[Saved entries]
- - - - -
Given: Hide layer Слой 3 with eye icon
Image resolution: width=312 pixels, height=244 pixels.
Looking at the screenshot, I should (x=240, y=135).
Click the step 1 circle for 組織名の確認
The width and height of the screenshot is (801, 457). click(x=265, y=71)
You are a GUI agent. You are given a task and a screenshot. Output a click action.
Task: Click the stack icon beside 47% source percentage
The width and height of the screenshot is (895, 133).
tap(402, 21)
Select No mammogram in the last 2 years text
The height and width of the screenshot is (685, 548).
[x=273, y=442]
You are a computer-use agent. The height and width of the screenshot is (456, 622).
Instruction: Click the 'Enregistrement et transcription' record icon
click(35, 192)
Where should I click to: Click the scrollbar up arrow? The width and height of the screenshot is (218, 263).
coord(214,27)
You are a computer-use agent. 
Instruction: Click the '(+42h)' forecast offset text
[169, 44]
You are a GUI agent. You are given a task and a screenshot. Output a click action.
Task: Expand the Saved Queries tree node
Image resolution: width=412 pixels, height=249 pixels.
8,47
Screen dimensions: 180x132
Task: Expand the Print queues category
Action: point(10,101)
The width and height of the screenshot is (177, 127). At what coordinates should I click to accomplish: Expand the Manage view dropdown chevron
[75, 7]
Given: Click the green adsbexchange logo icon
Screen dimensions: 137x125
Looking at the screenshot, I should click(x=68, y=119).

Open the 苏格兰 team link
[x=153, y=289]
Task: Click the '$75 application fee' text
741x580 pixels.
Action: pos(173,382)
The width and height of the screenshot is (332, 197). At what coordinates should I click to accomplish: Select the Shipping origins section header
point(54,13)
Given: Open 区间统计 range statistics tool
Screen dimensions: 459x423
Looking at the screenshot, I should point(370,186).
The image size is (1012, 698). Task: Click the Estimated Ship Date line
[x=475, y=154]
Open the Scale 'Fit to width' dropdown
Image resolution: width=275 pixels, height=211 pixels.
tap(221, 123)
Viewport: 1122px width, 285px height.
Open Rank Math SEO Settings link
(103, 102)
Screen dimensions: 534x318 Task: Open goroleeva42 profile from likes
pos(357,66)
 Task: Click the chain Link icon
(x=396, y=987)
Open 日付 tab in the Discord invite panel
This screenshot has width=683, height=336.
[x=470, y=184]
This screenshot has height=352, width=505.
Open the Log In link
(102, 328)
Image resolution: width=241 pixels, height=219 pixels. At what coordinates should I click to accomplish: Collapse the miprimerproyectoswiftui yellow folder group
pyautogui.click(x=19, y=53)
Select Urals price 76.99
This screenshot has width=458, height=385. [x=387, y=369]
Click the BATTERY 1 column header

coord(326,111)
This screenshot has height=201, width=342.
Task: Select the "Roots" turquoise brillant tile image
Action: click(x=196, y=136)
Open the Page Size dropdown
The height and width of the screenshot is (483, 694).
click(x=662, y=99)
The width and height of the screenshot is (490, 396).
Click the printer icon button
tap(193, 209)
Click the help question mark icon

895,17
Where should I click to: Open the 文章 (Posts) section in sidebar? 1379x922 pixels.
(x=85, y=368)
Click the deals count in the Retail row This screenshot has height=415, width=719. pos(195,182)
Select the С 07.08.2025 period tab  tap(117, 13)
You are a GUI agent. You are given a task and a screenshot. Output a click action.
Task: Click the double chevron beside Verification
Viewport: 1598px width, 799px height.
- - - - -
ACTIVITY → What is needed is a word-for-word copy of all the records above.

WRITTEN SOLUTION →
Given: Hide layer Слой 3 with eye icon
Image resolution: width=312 pixels, height=244 pixels.
Looking at the screenshot, I should (x=240, y=135).
Click the step 1 circle for 組織名の確認
The width and height of the screenshot is (801, 457). click(x=265, y=71)
You are a GUI agent. You are given a task and a screenshot. Output a click action.
Task: Click the stack icon beside 47% source percentage
The width and height of the screenshot is (895, 133).
tap(402, 21)
Select No mammogram in the last 2 years text
The height and width of the screenshot is (685, 548).
[x=273, y=442]
You are a computer-use agent. The height and width of the screenshot is (456, 622).
Instruction: Click the 'Enregistrement et transcription' record icon
click(35, 192)
Where should I click to: Click the scrollbar up arrow? The width and height of the screenshot is (218, 263).
coord(214,27)
You are a computer-use agent. 
Instruction: Click the '(+42h)' forecast offset text
[169, 44]
You are a GUI agent. You are given a task and a screenshot. Output a click action.
Task: Expand the Saved Queries tree node
Image resolution: width=412 pixels, height=249 pixels.
8,47
Screen dimensions: 180x132
Task: Expand the Print queues category
Action: point(10,101)
The width and height of the screenshot is (177, 127). At what coordinates should I click to accomplish: Expand the Manage view dropdown chevron
[75, 7]
Given: Click the green adsbexchange logo icon
Screen dimensions: 137x125
Looking at the screenshot, I should click(x=68, y=119).

Open the 苏格兰 team link
[x=153, y=289]
Task: Click the '$75 application fee' text
741x580 pixels.
Action: pos(173,382)
The width and height of the screenshot is (332, 197). At what coordinates should I click to accomplish: Select the Shipping origins section header
point(54,13)
Given: Open 区间统计 range statistics tool
Screen dimensions: 459x423
Looking at the screenshot, I should point(370,186).
The image size is (1012, 698). Task: Click the Estimated Ship Date line
[x=475, y=154]
Open the Scale 'Fit to width' dropdown
Image resolution: width=275 pixels, height=211 pixels.
tap(221, 123)
Viewport: 1122px width, 285px height.
Open Rank Math SEO Settings link
(103, 102)
Screen dimensions: 534x318 Task: Open goroleeva42 profile from likes
pos(357,66)
 Task: Click the chain Link icon
(x=396, y=987)
Open 日付 tab in the Discord invite panel
This screenshot has width=683, height=336.
[x=470, y=184]
This screenshot has height=352, width=505.
Open the Log In link
(102, 328)
Image resolution: width=241 pixels, height=219 pixels. At what coordinates should I click to accomplish: Collapse the miprimerproyectoswiftui yellow folder group
pyautogui.click(x=19, y=53)
Select Urals price 76.99
This screenshot has width=458, height=385. [x=387, y=369]
Click the BATTERY 1 column header

coord(326,111)
This screenshot has height=201, width=342.
Task: Select the "Roots" turquoise brillant tile image
Action: click(x=196, y=136)
Open the Page Size dropdown
The height and width of the screenshot is (483, 694).
click(x=662, y=99)
The width and height of the screenshot is (490, 396).
Click the printer icon button
tap(193, 209)
Click the help question mark icon

895,17
Where should I click to: Open the 文章 (Posts) section in sidebar? 1379x922 pixels.
(x=85, y=368)
Click the deals count in the Retail row This screenshot has height=415, width=719. pos(195,182)
Select the С 07.08.2025 period tab  tap(117, 13)
You are a GUI agent. You are given a task and a screenshot. Output a click action.
Task: Click the double chevron beside Verification
Viewport: 1598px width, 799px height.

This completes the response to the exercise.